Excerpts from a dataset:
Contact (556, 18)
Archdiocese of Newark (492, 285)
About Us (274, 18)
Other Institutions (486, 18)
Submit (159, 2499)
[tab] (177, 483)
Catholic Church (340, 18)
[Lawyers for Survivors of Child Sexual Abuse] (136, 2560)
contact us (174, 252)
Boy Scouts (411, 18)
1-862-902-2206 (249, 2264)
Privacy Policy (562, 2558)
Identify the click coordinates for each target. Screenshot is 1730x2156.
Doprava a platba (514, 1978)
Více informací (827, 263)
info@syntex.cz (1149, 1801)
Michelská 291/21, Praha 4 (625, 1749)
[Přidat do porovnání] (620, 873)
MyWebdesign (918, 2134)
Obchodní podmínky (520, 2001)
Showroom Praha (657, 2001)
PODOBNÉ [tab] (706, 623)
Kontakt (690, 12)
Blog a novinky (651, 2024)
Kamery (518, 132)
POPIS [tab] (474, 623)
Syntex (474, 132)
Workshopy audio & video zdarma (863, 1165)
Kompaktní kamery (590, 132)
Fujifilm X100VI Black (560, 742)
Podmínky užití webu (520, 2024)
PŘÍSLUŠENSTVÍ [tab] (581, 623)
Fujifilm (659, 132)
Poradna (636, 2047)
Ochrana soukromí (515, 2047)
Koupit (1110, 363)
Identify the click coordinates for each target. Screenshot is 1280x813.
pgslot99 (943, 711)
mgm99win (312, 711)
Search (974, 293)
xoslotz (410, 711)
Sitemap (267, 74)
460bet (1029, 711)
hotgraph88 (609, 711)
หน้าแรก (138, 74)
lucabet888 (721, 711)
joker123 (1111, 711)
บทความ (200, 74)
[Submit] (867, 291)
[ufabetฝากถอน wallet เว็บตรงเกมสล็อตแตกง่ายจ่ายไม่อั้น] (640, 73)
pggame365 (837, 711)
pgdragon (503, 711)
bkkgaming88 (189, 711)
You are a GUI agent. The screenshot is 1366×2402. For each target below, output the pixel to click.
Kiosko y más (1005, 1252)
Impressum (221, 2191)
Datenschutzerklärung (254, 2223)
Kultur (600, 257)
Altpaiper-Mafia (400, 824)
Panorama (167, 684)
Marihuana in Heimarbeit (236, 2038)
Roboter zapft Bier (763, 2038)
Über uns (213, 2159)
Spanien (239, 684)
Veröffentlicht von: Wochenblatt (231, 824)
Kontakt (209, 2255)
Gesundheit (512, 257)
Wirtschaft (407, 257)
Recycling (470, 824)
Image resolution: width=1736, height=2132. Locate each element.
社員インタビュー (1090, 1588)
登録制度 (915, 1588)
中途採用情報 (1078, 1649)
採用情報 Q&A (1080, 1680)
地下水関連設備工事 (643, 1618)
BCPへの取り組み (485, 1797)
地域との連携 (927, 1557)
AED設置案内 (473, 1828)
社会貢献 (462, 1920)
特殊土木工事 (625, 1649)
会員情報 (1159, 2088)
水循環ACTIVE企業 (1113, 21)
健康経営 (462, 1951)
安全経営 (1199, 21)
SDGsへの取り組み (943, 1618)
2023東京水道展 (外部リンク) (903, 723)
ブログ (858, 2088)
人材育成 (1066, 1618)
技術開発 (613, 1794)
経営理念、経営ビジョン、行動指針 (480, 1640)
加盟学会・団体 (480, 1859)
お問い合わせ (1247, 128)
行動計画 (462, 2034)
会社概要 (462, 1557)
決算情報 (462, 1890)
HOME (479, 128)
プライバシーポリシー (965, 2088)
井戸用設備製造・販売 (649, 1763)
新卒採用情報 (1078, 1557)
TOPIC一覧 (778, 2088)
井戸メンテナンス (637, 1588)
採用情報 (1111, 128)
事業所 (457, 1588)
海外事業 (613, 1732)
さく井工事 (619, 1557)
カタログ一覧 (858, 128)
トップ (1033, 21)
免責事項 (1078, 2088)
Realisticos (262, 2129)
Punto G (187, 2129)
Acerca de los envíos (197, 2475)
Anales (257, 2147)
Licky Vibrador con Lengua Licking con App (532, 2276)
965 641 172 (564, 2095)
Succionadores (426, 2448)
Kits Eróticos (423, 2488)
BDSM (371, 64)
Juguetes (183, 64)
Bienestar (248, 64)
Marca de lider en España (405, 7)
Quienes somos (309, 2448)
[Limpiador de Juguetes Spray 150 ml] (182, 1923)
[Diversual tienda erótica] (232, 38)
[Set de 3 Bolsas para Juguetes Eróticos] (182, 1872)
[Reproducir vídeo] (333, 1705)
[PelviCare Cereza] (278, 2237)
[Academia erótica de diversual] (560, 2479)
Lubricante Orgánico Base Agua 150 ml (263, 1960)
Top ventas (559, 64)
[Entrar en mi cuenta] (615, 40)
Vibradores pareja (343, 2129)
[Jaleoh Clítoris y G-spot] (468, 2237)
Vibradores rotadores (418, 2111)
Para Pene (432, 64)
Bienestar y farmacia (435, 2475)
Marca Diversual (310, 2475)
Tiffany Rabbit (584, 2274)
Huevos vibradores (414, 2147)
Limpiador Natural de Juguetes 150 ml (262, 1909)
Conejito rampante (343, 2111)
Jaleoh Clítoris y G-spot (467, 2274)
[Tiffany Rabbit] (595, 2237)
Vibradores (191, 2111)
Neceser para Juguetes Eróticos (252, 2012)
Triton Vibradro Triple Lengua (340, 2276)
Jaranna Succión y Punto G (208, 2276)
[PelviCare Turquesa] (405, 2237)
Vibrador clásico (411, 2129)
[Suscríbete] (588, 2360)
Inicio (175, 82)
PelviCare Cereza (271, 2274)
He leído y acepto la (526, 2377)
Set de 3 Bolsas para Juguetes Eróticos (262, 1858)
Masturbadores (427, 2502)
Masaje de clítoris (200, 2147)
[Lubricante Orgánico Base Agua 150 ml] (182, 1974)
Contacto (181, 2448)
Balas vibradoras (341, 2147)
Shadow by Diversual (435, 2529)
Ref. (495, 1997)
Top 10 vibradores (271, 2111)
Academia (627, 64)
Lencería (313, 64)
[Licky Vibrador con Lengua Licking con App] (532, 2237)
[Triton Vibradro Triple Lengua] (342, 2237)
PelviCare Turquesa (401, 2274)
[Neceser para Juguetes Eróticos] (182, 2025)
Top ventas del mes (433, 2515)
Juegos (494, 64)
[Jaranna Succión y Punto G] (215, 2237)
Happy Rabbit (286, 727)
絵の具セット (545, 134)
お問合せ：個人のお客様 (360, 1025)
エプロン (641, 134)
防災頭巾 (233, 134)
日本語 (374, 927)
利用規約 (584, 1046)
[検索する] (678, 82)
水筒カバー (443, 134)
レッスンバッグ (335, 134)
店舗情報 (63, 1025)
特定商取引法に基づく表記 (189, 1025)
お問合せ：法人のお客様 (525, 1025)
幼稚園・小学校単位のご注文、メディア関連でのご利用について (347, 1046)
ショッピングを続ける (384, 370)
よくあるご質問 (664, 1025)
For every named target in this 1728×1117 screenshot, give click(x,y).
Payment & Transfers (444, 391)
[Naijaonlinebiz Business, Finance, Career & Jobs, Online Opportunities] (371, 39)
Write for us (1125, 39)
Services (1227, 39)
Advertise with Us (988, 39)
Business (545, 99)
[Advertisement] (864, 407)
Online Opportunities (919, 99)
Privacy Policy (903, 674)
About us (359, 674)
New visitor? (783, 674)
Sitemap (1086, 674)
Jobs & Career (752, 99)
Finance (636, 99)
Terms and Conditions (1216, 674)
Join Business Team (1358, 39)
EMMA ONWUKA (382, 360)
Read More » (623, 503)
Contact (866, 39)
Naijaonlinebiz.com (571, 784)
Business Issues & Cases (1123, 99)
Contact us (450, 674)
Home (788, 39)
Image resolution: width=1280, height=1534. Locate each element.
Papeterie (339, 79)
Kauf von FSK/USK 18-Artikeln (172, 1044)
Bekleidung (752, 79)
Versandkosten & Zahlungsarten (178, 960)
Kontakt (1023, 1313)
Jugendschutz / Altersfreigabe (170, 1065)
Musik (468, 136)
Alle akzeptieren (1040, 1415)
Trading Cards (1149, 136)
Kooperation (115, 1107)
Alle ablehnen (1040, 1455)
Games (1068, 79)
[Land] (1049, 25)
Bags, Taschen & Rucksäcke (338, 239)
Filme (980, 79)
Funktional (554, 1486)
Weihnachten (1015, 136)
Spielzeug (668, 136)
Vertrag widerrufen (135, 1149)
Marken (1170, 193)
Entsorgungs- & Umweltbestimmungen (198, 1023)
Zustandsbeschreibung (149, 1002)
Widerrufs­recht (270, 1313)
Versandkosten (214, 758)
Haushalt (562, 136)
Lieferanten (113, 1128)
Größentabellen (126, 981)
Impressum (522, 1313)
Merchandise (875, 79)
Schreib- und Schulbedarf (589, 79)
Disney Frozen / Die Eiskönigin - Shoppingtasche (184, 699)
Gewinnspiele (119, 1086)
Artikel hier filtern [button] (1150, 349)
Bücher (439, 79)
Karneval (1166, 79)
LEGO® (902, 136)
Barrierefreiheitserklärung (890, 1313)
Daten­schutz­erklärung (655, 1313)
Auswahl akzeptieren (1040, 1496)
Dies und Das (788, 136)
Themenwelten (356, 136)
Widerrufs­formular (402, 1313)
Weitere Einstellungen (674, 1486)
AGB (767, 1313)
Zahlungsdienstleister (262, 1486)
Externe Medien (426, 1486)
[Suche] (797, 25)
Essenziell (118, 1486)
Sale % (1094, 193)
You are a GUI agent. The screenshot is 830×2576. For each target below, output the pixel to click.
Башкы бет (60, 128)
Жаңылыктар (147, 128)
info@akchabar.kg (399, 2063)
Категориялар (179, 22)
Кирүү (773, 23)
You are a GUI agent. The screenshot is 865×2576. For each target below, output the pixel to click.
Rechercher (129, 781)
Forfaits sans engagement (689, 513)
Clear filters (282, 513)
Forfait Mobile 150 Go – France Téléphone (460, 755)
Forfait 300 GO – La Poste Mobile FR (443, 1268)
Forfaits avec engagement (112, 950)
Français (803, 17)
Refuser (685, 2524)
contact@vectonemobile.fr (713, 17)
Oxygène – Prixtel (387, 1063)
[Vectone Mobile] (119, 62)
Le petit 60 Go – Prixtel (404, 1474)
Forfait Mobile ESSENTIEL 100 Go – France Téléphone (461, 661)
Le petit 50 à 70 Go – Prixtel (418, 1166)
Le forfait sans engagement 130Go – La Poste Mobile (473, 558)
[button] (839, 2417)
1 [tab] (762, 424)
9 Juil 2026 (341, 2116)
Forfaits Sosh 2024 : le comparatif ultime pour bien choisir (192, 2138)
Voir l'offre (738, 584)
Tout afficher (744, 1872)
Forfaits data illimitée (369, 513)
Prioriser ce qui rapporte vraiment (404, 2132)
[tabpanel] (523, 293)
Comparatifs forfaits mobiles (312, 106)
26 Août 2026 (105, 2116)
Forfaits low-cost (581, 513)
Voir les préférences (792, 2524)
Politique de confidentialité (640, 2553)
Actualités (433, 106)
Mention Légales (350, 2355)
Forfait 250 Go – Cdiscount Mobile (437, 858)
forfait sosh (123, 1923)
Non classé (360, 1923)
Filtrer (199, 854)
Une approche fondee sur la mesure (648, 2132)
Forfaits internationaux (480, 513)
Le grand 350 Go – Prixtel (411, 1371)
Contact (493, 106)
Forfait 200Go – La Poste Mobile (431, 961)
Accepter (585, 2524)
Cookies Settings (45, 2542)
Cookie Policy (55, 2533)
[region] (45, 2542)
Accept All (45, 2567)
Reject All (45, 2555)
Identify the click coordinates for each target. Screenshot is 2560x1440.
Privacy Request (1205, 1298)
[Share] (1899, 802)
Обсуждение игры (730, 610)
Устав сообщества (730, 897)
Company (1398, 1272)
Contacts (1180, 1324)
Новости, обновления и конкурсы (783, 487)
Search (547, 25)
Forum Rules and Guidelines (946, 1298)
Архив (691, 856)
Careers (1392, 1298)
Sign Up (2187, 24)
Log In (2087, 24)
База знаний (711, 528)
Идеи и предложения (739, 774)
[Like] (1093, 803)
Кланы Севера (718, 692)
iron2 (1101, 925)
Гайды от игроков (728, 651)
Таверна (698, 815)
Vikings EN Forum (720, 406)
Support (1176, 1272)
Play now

● **WHAT NEEDS TO BE DONE**:
List every line above containing the word "Bolsas".

● **ANSWER SPACE**:
[Set de 3 Bolsas para Juguetes Eróticos] (182, 1872)
Set de 3 Bolsas para Juguetes Eróticos (262, 1858)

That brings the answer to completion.